Southwest Loses its Swagger
The airline planned to emerge from Covid stronger, as it did after 9/11 and the Great Recession. That has not happened.
As I listened to Southwest's earnings call on Thursday, I recalled how much swagger its executives showed early in the pandemic. Southwest had leveraged two earlier crises — 9/11 and the 2008 financial crisis — to grow at the expense of competitors, and management had similar expectations for Covid-19, promising they would ride their superior balance sheet to U.S. market domination.
Lest you think I'm misremembering, you may want to read the Nov. 16, 2020 Wall Street Journal article headlined: "‘Predatory and Opportunistic’: Southwest Airlines Seizes the Moment as Rivals Struggle.” It is filled with quotes from executives, analysts, and union leaders about how Southwest would crush the competition, just like after the Great Recession when it entered Boston and New York LaGuardia. “We can do that same thing again,” COO Andrew Watterson told the WSJ’s Alison Sider. “But we have to do it on a bigger scale, because the hole we’re in is bigger.”
Southwest did use the pandemic to claim some new turf, including gates at Chicago O’Hare. But there was been no domination. Not even close.
So far, Delta and United, the only two global premium airlines in the United States, have been the big post-pandemic winners, as they have the right product to match what consumers want today. Many low-cost and ultra-low-cost airlines have struggled. No one is sure exactly why. Maybe their customers went to Europe. Perhaps they defected to global network carriers. Or maybe they’re just staying home, hit by inflation and the return of student loan payments.
Considering the carnage we have seen elsewhere — Spirit on Thursday reported a loss of $157 million with an operating margin of -15(!) percent, while Frontier reported a loss of $32 million with a -6 percent operating margin — Southwest’s third quarter wasn’t that bad. The airline produced net income of $193 million on total revenues of $6.5 billion.
But Southwest has a history Spirit and Frontier do not. It racked up 47 consecutive profitable years before the pandemic, often with top-tier margins. It’s an airline that long has had a network and the customer base that other airlines covet. Now, it’s fresh off a summer in which it eked out an operating margin of about 3.4 percent, while Delta and United managed more than 12 percent.
What’s perhaps worse is that management does not appear to have a clear idea of what’s wrong or how to return to that juicy summer 2019 operating margin of 14.5 percent. Or if it does, it’s not saying much about its plans.
Repeatedly, when faced with tough questions on Thursday by impatient analysts, two top executives retreated to platitudes and cliches1 that essentially boiled down to two things: the airline needs to reduce costs and raise revenue. But when it came time to the how, there were no answers. Only vague promises that they were working really hard, and that at some point, they would share more.
CFO Tammy Romo shared these plans:
"We're not content with our cost outlook.
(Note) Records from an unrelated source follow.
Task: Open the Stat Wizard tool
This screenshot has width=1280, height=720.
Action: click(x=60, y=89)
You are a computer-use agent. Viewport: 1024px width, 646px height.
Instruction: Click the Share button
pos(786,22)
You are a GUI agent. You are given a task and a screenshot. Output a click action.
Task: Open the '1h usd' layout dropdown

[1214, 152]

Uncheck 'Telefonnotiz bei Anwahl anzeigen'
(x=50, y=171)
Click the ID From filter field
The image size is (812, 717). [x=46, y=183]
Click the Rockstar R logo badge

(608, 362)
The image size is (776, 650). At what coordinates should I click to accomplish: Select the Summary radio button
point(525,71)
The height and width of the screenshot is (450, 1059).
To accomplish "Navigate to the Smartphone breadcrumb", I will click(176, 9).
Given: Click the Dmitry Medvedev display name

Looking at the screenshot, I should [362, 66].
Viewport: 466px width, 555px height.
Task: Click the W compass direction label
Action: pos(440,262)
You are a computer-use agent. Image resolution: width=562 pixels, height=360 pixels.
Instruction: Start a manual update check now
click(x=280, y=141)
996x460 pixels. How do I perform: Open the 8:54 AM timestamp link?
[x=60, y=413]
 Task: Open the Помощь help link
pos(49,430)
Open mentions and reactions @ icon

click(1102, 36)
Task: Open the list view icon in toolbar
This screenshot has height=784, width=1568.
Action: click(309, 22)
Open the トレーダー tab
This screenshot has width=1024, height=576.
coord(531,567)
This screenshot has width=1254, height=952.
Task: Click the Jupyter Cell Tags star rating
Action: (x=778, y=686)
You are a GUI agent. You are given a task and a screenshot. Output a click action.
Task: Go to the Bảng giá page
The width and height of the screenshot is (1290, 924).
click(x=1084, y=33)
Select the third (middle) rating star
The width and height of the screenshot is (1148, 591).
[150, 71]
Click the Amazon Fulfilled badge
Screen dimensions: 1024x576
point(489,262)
We are rolling up our sleeves and we're going to keep working on and proving that outlook."
"Clearly more work ahead and we're hard at work for you."
“We're going to drive operational efficiency and, as Bob [Jordan] said earlier, work both sides of the equation. So stay tuned as we work through that."
"We are going to work really hard here to drive efficiencies and certainly leverage our network opportunities."
"We are working on our 2024 plan. And, you know, we'll certainly fill in more of the answers so that you can kind of see how it all weaves together here. So stay tuned and more to come."
While CEO Bob Jordan had this to say:
“We're still hard at work on both our 2024 and long-term plans. But we're building them with a priority and a focus on generating value — value for employees, value for our customers, and of course value for our shareholders.”
"I'm just trying to convey that we're hard at work and there is a lot on the table."
"It is absolutely the plan to improve margins in 2024, and we're committed to getting back to our long-term outperformance in operating margin."